Основы своей эстетики Налбандян наиболее полно изложил во введении к работе «Грамматика нового армянского языка» (1863). Следуя материалистической теории отражения, он исходит из того, что эстетические вкусы, понятия, представления определенным образом отражают объективную действительность. Литература и искусство, согласно Налбандяну, удовлетворяют эстетические потребности общества, борющихся в нем сил. Эстетические потребности следует отличать от утилитарных потребностей. «…Глядя на красивую картину или статую, мы испытываем духовное наслаждение, утоляем голодную жажду прекрасного, но не голод материальных потребностей, — пишет он. — Если мы будем голодны, то нас не спасет ни Мадонна Рафаэля, ни Афродита» (там же, 560). Как ни великолепны скульптуры Микеланджело, Бенвенуто Челлини, продолжает Налбандян, на них не купишь ни муки, ни мяса для пропитания детей. Некоторые исследователи, основываясь на этом и других подобных высказываниях армянского мыслителя, делают заключение, что он принижал значение искусства, впадал в утилитаризм. Однако в действительности Налбандян лишь подчеркивает здесь различие эстетических и утилитарных потребностей, отнюдь не пытаясь рассматривать искусство только с точки зрения «полезности». Как материалист, он утверждает первичность материальных потребностей общества по отношению к эстетическим, но не принижает роль искусства. «…Материальные потребности первичны, — пишет он, — ибо нет жизни, если не удовлетворены эти потребности… когда же человек обеспечил себя материально, тогда в нем просыпаются духовные запросы, многие из которых незнакомы еще миллионам. Но эти миллионы ведь тоже хотят жить, как живут многие художники, проживающие по 20–30 лет в Риме, влюбленные в античное искусство» (там же, 560). Можно ли исходя из этого высказывания Налбандяна утверждать, что он недооценивает роль искусства в общественной жизни? Конечно, нет. Налбандян говорит лишь о вторичности эстетических потребностей. Он ставит задачей не приспособление искусства к обыденному в жизни народа, а возвышение народа до такого уровня, чтобы он по своему художественному вкусу приблизился к лучшим художникам своего времени.

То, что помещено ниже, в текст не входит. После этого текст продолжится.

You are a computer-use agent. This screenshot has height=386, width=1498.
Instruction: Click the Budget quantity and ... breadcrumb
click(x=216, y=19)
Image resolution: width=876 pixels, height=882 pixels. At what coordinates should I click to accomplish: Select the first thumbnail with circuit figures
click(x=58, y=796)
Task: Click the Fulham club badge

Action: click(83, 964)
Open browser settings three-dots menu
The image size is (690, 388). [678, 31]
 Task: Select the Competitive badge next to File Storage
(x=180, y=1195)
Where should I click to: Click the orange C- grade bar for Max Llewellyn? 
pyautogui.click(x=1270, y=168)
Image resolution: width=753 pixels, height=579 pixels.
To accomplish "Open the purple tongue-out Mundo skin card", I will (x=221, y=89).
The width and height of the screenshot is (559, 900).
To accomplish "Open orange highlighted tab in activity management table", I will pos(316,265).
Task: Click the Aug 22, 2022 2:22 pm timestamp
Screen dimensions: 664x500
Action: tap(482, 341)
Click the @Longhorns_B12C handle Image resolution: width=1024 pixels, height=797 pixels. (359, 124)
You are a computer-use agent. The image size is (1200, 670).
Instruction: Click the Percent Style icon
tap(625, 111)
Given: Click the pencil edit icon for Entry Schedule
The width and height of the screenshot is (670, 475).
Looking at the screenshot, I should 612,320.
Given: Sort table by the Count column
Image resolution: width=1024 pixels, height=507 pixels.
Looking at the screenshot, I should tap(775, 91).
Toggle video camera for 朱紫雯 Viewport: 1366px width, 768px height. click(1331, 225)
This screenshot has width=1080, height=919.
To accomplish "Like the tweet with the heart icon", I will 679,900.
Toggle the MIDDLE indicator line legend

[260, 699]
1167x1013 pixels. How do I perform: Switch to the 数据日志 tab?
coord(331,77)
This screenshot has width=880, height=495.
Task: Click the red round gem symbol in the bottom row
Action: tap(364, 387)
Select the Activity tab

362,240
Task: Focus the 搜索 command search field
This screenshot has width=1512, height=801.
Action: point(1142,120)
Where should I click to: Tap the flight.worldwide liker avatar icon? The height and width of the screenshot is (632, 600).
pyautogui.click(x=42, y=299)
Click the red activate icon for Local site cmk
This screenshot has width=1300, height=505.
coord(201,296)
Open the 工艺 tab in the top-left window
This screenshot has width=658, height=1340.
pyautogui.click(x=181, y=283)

Определив специфическую функцию искусства как утоление «жажды прекрасного», удовлетворение потребности «духовного наслаждения», Налбандян должен был ответить на вопрос о том, что такое прекрасное, указать его критерии. В эстетической теории Налбандяна эти вопросы занимают важное место. Исследуя их, он развивает основные положения эстетики В. Г. Белинского и Н. Г. Чернышевского. Как известно, Белинскому принадлежит положение о том, что «природа — вечный образец искусства…» (7, 396). Развивая эту мысль Белинского, Чернышевский в своей диссертации «Эстетические отношения искусства к действительности» сформулировал идею «Прекрасное есть жизнь». Вслед за Белинским и Чернышевским Налбандян приходит к выводу, что «мерилом прекрасного является близость к природе, уподобление ей» (5, 558). Прекрасно то, что адекватно природе, что правдиво отражает жизнь. Мысль, художественное слово формируются в жизни, являются ее отражением, следовательно, нельзя вопрос о прекрасном решать безотносительно к жизни, безотносительно к ее запросам и потребностям.
Представления о прекрасном не являются чем-то неизменным, раз навсегда данным. Они изменяются от эпохи к эпохе, от народа к народу и всегда связаны с историческими условиями, с потребностями и интересами различных социальных групп, с общественными течениями. Эстетические понятия и чувства, согласно Налбандяну, имеют не биологическое, а социальное происхождение, развиваются вместе с развитием общества. Такое понимание искусства он противопоставляет реакционно-идеалистическим взглядам, в частности мнению о том, что народ якобы всегда чужд и враждебен искусству. Не народ чужд искусству, говорит Налбандян, — его отчуждают от искусства определенные социальные условия. В эксплуататорском обществе лишь незначительная часть людей имеет возможность приобщиться к искусству, большинство же совершенно лишено этой возможности.